In Australia, as is the case in all small- to medium-sized developed country economies and developing country economies, the vast bulk of patents is in foreign ownership.
Sometimes we were told that ‘we will be eventual winners from intellectual property’. While it is good to be optimistic about one’s distant destiny, it does not explain why normally hard-nosed trade negotiators would take the highly dangerous route of agreeing to the globalization of property rules over knowledge that had brought their countries so few gains in the past. Of the 3.5 million patents in existence in the 1970s, the decade before the TRIPS negotiations, nationals of developing countries held about 1%.
Developing countries such as South Korea, Singapore, Brazil and India, that were industrializing, were doing so in the absence of a globalized intellectual property regime.
More disturbing for developing countries is the development cost of an intellectual property regime. The basis of competition lies in the development of skills. The acquisition of skills by newcomers disturbs roles and hierarchies.
After India built a national drug industry, it began exporting bulk drugs and formulations to places such as Canada. A developing country which had acquired skills threatened those at the top of an international hierarchy of pharmaceutical production – the US, Japan, Germany and the UK.
Australia has shown in the field of wine-making that the acquisition of skills can upset a European-led hierarchy of wine quality and production. The French have responded, in part, by insisting on protection for geographical indications, a form of intellectual property protection allowing them to claim, for example, exclusive use of the ‘Burgundy’ and ‘Champagne’ labels.
Underneath the ideology of intellectual property there lies an agenda of underdevelopment. It is all about protecting the knowledge and skills of the leaders of the pack.
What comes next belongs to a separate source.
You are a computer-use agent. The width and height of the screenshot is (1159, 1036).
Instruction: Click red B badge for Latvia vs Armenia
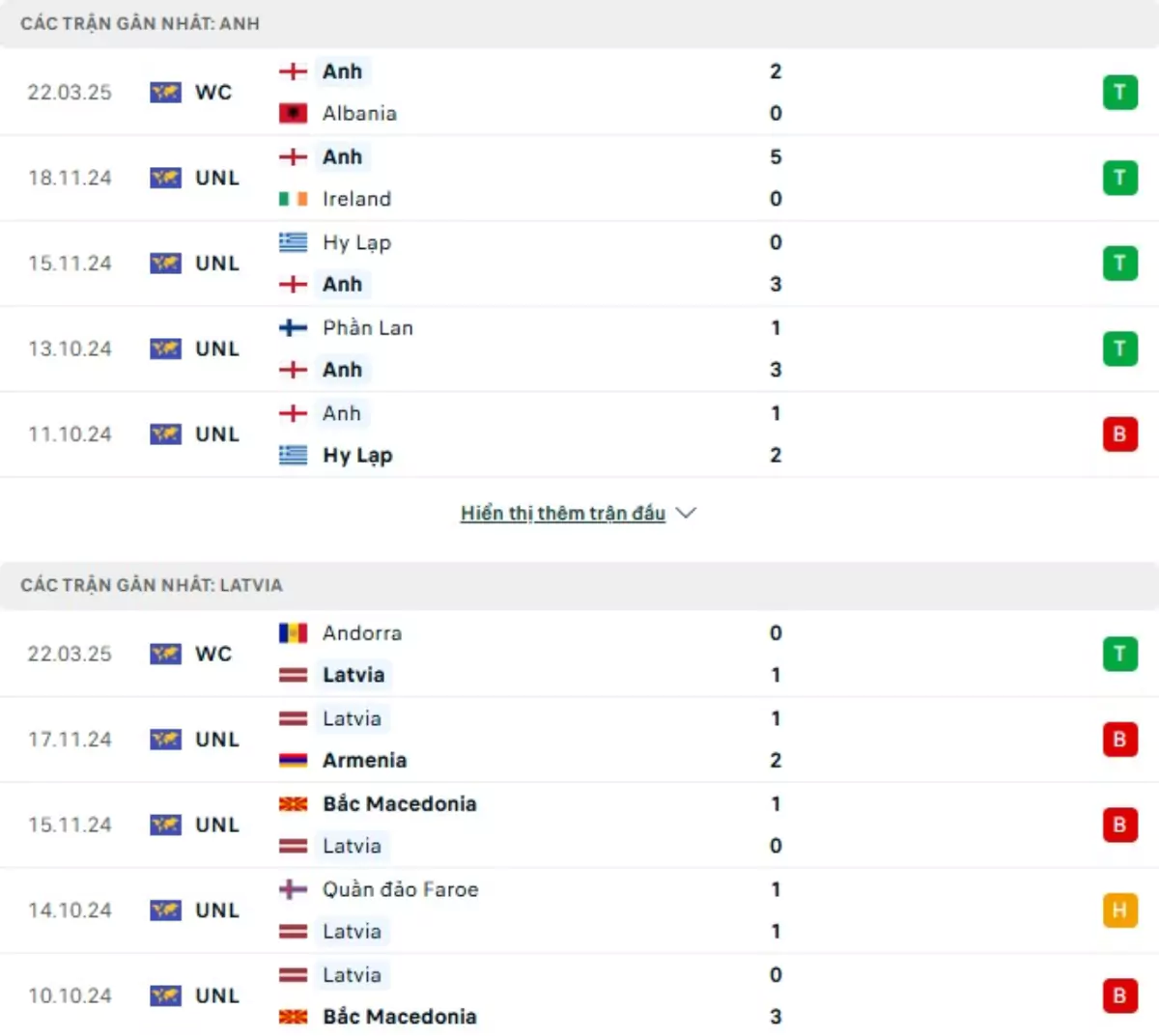[1119, 740]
The answer to the question about why developing countries signed TRIPS has much to do with democracy – or rather, its failure. Put starkly, the intellectual property rights regime we have today largely represents the failure of democratic processes, both nationally and internationally. A small quantity of US companies, which were established players in the knowledge game, captured the US trade-agenda-setting process and in partnership with European and Japanese multinationals drafted intellectual property principles that became the blueprint for TRIPS. The resistance of developing countries was crushed through trade power.
One answer to this might be that corporations are entitled to lobby, and, in any case, developing countries agreed to TRIPS through a process of bargaining among sovereigns. It is indeed true that big corporations are entitled to lobby. It is important that big business makes its views and policy preferences known to government since around the globe it represents hundreds of millions of jobs and investors. However, that lobbying in relation to property rights should take place under conditions of democratic bargaining.
Democratic bargaining matters crucially to the definition of property rights because of the consequences of property rules for all individuals within a society. Property rights confer authority over resources. When authority is granted to the few over resources on which the many depend, the few gain power over the goals of the many. This has consequences for both political and economic freedom within a society.
The stakes are high in the case of IP rights. Intellectual property rights are a source of authority and power over informational resources on which the many depend – information in the form of chemical formulae, the DNA in animals, the algorithms that underpin digital technologies and the knowledge in books and electronic databases. These resources matter to communities, to regions and to the development of states.